Radiology Cases of Perforated Appendicitis

AXR of small bowel obstruction due to perforated appendicitis
AXR supine (left) shows multiple dilated loops of small bowel that have air fluid levels on the AXR upright (right). There is also a suggestion of a soft tissue mass in the right lower quadrant which is displacing the bowel loops medially.
CT of perforated appendicitis
AP radiograph of the right femur was unremarkable. Coronal STIR MRI of the right hip and femur was unremarkable aside from incidental bright pelvic free fluid noted just above the bladder. Coronal 2D reconstruction from a CT with IV and oral contrast of the abdomen shows a large complex fluid collection containing air and a central calcification in the right lower quadrant which was lying next to the psoas muscle.

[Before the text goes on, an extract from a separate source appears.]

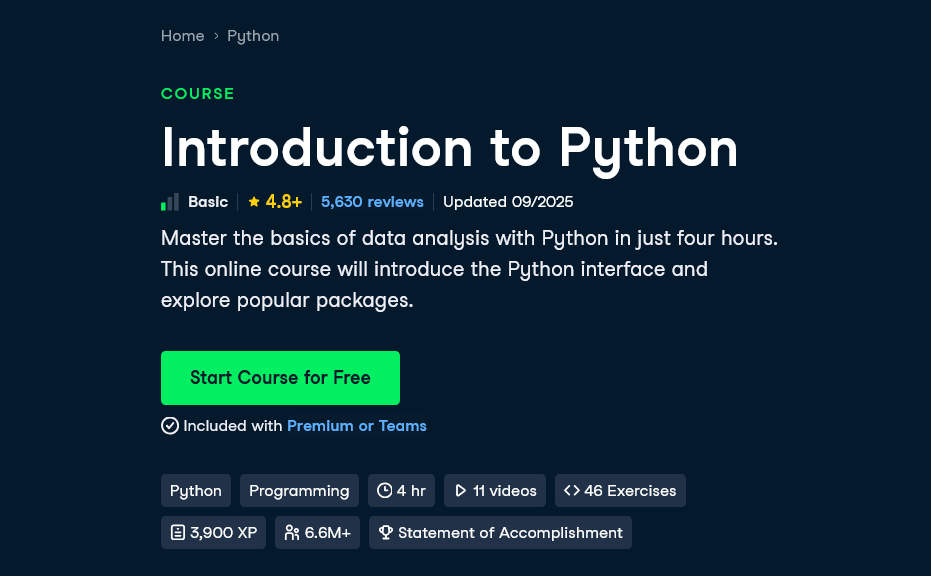This screenshot has height=576, width=931.
Task: Click the people icon beside 6.6M+
Action: pyautogui.click(x=292, y=532)
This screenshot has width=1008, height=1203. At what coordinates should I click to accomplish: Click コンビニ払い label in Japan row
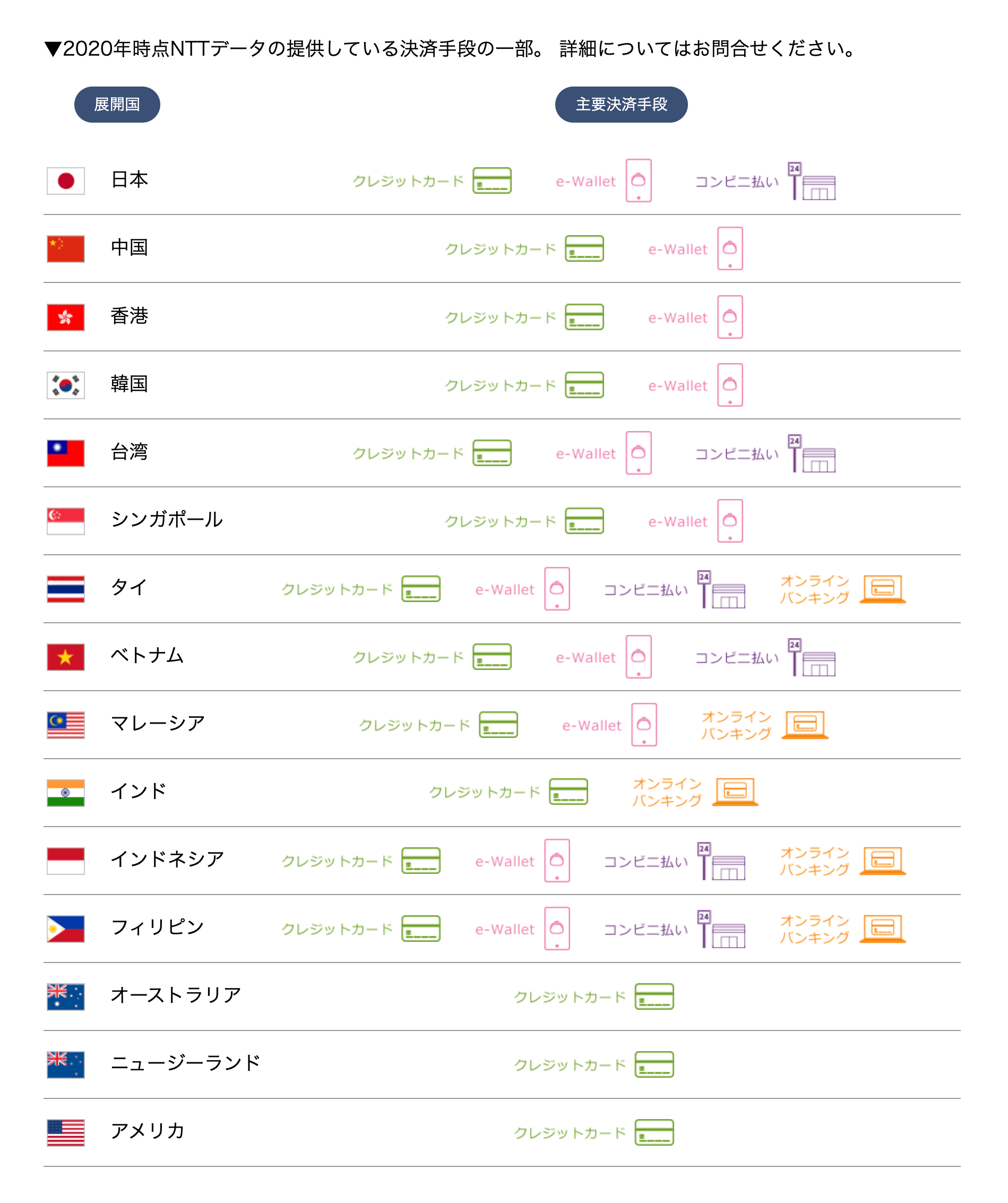[737, 182]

Radiology Cases of Appendicitis in Morgagni Hernia

CXR of Morgagni Hernia that contained acute appendicitis
CXR PA shows the right heart border to be obscured and the lateral shows loops of bowel rising above the diaphragm anterior to the heart.

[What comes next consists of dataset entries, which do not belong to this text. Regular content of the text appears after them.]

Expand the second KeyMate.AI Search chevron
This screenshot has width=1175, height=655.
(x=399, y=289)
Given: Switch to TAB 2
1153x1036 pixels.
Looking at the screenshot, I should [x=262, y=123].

Surgery Cases of Appendicitis

Surgical image of acute appendicitis
Surgical image shows the appendix to be grossly inflamed with exudate, but not to be perforated.

Gross Pathology Cases of Appendicitis

Pathologic image of acute appendicitis with appendicoliths
Pathological image with the appendix opened longitudinally shows it to be grossly inflamed with two appendicoliths within the lumen of the appendix.